→ Dataset extract
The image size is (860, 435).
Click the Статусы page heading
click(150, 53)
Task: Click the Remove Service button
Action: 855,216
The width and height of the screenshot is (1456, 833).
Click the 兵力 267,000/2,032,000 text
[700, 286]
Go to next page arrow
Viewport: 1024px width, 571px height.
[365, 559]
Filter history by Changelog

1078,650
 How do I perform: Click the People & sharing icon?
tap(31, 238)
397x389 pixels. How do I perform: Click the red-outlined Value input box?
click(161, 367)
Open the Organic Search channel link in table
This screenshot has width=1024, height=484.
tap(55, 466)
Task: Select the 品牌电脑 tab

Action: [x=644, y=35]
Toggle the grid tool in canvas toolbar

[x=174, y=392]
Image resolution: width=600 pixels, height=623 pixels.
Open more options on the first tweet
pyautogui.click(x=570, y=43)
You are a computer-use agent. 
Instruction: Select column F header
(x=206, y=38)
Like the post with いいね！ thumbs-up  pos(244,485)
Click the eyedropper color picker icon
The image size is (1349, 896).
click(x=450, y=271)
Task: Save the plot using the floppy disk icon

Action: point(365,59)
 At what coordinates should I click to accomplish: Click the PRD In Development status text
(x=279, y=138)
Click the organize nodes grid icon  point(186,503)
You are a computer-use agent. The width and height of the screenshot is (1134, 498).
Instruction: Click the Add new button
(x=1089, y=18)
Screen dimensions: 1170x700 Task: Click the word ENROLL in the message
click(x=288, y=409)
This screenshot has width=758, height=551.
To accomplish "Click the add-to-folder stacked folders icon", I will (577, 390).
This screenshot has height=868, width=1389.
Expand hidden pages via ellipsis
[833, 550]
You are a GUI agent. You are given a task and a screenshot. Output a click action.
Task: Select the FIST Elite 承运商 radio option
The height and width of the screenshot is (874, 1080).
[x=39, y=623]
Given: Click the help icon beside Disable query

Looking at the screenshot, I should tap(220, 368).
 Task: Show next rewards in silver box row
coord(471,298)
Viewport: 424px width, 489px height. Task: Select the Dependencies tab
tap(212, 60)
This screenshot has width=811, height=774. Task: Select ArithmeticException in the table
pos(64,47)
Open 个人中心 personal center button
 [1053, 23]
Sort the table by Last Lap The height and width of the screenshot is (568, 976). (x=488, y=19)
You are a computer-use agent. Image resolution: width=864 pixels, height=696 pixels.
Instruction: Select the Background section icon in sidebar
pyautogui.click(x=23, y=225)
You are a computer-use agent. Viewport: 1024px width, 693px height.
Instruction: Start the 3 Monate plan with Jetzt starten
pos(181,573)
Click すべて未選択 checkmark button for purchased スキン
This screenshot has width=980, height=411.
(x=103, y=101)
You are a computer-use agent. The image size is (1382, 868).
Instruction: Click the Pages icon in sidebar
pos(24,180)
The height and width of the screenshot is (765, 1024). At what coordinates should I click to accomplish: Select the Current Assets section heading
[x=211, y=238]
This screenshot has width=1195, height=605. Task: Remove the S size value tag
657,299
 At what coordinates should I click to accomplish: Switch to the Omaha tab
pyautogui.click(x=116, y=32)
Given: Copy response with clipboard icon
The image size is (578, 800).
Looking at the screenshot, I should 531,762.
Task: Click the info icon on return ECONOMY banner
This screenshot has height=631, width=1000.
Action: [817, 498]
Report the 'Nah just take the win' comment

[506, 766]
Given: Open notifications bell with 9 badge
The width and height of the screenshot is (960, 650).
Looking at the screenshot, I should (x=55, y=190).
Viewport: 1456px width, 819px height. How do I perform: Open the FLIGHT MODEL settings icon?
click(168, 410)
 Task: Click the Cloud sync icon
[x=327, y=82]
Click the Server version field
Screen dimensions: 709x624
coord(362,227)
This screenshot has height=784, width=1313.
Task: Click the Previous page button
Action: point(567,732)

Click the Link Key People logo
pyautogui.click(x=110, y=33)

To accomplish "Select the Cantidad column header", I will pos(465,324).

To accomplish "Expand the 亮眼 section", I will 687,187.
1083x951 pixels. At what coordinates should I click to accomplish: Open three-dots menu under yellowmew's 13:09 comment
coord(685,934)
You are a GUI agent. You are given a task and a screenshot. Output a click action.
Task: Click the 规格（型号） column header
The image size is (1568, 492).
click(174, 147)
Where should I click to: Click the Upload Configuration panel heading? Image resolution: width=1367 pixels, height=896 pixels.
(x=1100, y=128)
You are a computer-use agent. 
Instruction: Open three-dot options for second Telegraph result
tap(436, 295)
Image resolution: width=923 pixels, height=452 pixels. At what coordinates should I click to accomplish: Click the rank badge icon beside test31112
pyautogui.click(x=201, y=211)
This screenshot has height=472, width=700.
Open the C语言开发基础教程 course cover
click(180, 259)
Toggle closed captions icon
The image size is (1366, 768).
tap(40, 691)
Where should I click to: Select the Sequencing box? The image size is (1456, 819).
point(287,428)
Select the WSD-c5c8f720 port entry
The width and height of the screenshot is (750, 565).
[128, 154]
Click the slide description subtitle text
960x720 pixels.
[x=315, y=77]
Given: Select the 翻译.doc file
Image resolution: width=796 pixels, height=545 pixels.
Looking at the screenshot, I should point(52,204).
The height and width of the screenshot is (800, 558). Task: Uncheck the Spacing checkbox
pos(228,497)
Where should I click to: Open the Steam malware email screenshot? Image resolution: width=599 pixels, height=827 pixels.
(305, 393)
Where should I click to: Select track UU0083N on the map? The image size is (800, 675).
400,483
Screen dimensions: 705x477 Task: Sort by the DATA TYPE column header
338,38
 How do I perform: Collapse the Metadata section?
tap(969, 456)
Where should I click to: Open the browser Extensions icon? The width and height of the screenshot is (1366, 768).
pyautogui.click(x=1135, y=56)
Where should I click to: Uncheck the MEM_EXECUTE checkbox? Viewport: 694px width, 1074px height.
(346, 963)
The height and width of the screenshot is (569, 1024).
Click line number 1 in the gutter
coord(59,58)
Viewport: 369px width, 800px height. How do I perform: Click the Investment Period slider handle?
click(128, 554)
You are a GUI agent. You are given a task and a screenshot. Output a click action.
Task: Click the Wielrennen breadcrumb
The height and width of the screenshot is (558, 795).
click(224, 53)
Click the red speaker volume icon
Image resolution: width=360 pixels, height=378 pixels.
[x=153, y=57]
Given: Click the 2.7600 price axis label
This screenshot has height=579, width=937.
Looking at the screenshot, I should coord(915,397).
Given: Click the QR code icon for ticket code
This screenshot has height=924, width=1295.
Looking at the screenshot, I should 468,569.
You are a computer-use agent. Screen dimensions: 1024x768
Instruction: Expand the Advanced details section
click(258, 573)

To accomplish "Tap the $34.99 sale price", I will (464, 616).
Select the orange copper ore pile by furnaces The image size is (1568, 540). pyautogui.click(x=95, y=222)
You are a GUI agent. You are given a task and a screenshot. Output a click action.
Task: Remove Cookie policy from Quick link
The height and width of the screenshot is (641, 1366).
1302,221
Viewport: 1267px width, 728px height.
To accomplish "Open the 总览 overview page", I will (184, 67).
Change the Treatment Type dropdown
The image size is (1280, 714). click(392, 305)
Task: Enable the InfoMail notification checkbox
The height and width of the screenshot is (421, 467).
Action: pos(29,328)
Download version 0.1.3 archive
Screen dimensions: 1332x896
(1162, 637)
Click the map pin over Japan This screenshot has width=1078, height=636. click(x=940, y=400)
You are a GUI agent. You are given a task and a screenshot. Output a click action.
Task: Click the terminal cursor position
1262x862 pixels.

→ What the task asks
Could you print all of the data above once more, unaltered?

→ Solution
The image size is (860, 435).
Click the Статусы page heading
click(150, 53)
Task: Click the Remove Service button
Action: 855,216
The width and height of the screenshot is (1456, 833).
Click the 兵力 267,000/2,032,000 text
[700, 286]
Go to next page arrow
Viewport: 1024px width, 571px height.
[365, 559]
Filter history by Changelog

1078,650
 How do I perform: Click the People & sharing icon?
tap(31, 238)
397x389 pixels. How do I perform: Click the red-outlined Value input box?
click(161, 367)
Open the Organic Search channel link in table
This screenshot has width=1024, height=484.
tap(55, 466)
Task: Select the 品牌电脑 tab

Action: [x=644, y=35]
Toggle the grid tool in canvas toolbar

[x=174, y=392]
Image resolution: width=600 pixels, height=623 pixels.
Open more options on the first tweet
pyautogui.click(x=570, y=43)
You are a computer-use agent. 
Instruction: Select column F header
(x=206, y=38)
Like the post with いいね！ thumbs-up  pos(244,485)
Click the eyedropper color picker icon
The image size is (1349, 896).
click(x=450, y=271)
Task: Save the plot using the floppy disk icon

Action: point(365,59)
 At what coordinates should I click to accomplish: Click the PRD In Development status text
(x=279, y=138)
Click the organize nodes grid icon  point(186,503)
You are a computer-use agent. The width and height of the screenshot is (1134, 498).
Instruction: Click the Add new button
(x=1089, y=18)
Screen dimensions: 1170x700 Task: Click the word ENROLL in the message
click(x=288, y=409)
This screenshot has width=758, height=551.
To accomplish "Click the add-to-folder stacked folders icon", I will (577, 390).
This screenshot has height=868, width=1389.
Expand hidden pages via ellipsis
[833, 550]
You are a GUI agent. You are given a task and a screenshot. Output a click action.
Task: Select the FIST Elite 承运商 radio option
The height and width of the screenshot is (874, 1080).
[x=39, y=623]
Given: Click the help icon beside Disable query

Looking at the screenshot, I should tap(220, 368).
 Task: Show next rewards in silver box row
coord(471,298)
Viewport: 424px width, 489px height. Task: Select the Dependencies tab
tap(212, 60)
This screenshot has width=811, height=774. Task: Select ArithmeticException in the table
pos(64,47)
Open 个人中心 personal center button
 [1053, 23]
Sort the table by Last Lap The height and width of the screenshot is (568, 976). (x=488, y=19)
You are a computer-use agent. Image resolution: width=864 pixels, height=696 pixels.
Instruction: Select the Background section icon in sidebar
pyautogui.click(x=23, y=225)
You are a computer-use agent. Viewport: 1024px width, 693px height.
Instruction: Start the 3 Monate plan with Jetzt starten
pos(181,573)
Click すべて未選択 checkmark button for purchased スキン
This screenshot has width=980, height=411.
(x=103, y=101)
You are a computer-use agent. The image size is (1382, 868).
Instruction: Click the Pages icon in sidebar
pos(24,180)
The height and width of the screenshot is (765, 1024). At what coordinates should I click to accomplish: Select the Current Assets section heading
[x=211, y=238]
This screenshot has width=1195, height=605. Task: Remove the S size value tag
657,299
 At what coordinates should I click to accomplish: Switch to the Omaha tab
pyautogui.click(x=116, y=32)
Given: Copy response with clipboard icon
The image size is (578, 800).
Looking at the screenshot, I should 531,762.
Task: Click the info icon on return ECONOMY banner
This screenshot has height=631, width=1000.
Action: [817, 498]
Report the 'Nah just take the win' comment

[506, 766]
Given: Open notifications bell with 9 badge
The width and height of the screenshot is (960, 650).
Looking at the screenshot, I should (x=55, y=190).
Viewport: 1456px width, 819px height. How do I perform: Open the FLIGHT MODEL settings icon?
click(168, 410)
 Task: Click the Cloud sync icon
[x=327, y=82]
Click the Server version field
Screen dimensions: 709x624
coord(362,227)
This screenshot has height=784, width=1313.
Task: Click the Previous page button
Action: point(567,732)

Click the Link Key People logo
pyautogui.click(x=110, y=33)

To accomplish "Select the Cantidad column header", I will pos(465,324).

To accomplish "Expand the 亮眼 section", I will 687,187.
1083x951 pixels. At what coordinates should I click to accomplish: Open three-dots menu under yellowmew's 13:09 comment
coord(685,934)
You are a GUI agent. You are given a task and a screenshot. Output a click action.
Task: Click the 规格（型号） column header
The image size is (1568, 492).
click(174, 147)
Where should I click to: Click the Upload Configuration panel heading? Image resolution: width=1367 pixels, height=896 pixels.
(x=1100, y=128)
You are a computer-use agent. 
Instruction: Open three-dot options for second Telegraph result
tap(436, 295)
Image resolution: width=923 pixels, height=452 pixels. At what coordinates should I click to accomplish: Click the rank badge icon beside test31112
pyautogui.click(x=201, y=211)
This screenshot has height=472, width=700.
Open the C语言开发基础教程 course cover
click(180, 259)
Toggle closed captions icon
The image size is (1366, 768).
tap(40, 691)
Where should I click to: Select the Sequencing box? The image size is (1456, 819).
point(287,428)
Select the WSD-c5c8f720 port entry
The width and height of the screenshot is (750, 565).
[128, 154]
Click the slide description subtitle text
960x720 pixels.
[x=315, y=77]
Given: Select the 翻译.doc file
Image resolution: width=796 pixels, height=545 pixels.
Looking at the screenshot, I should point(52,204).
The height and width of the screenshot is (800, 558). Task: Uncheck the Spacing checkbox
pos(228,497)
Where should I click to: Open the Steam malware email screenshot? Image resolution: width=599 pixels, height=827 pixels.
(305, 393)
Where should I click to: Select track UU0083N on the map? The image size is (800, 675).
400,483
Screen dimensions: 705x477 Task: Sort by the DATA TYPE column header
338,38
 How do I perform: Collapse the Metadata section?
tap(969, 456)
Where should I click to: Open the browser Extensions icon? The width and height of the screenshot is (1366, 768).
pyautogui.click(x=1135, y=56)
Where should I click to: Uncheck the MEM_EXECUTE checkbox? Viewport: 694px width, 1074px height.
(346, 963)
The height and width of the screenshot is (569, 1024).
Click line number 1 in the gutter
coord(59,58)
Viewport: 369px width, 800px height. How do I perform: Click the Investment Period slider handle?
click(128, 554)
You are a GUI agent. You are given a task and a screenshot. Output a click action.
Task: Click the Wielrennen breadcrumb
The height and width of the screenshot is (558, 795).
click(224, 53)
Click the red speaker volume icon
Image resolution: width=360 pixels, height=378 pixels.
[x=153, y=57]
Given: Click the 2.7600 price axis label
This screenshot has height=579, width=937.
Looking at the screenshot, I should coord(915,397).
Given: Click the QR code icon for ticket code
This screenshot has height=924, width=1295.
Looking at the screenshot, I should 468,569.
You are a computer-use agent. Screen dimensions: 1024x768
Instruction: Expand the Advanced details section
click(258, 573)

To accomplish "Tap the $34.99 sale price", I will (464, 616).
Select the orange copper ore pile by furnaces The image size is (1568, 540). pyautogui.click(x=95, y=222)
You are a GUI agent. You are given a task and a screenshot. Output a click action.
Task: Remove Cookie policy from Quick link
The height and width of the screenshot is (641, 1366).
1302,221
Viewport: 1267px width, 728px height.
To accomplish "Open the 总览 overview page", I will (184, 67).
Change the Treatment Type dropdown
The image size is (1280, 714). click(392, 305)
Task: Enable the InfoMail notification checkbox
The height and width of the screenshot is (421, 467).
Action: pos(29,328)
Download version 0.1.3 archive
Screen dimensions: 1332x896
(1162, 637)
Click the map pin over Japan This screenshot has width=1078, height=636. click(x=940, y=400)
You are a GUI agent. You are given a task and a screenshot. Output a click action.
Task: Click the terminal cursor position
1262x862 pixels.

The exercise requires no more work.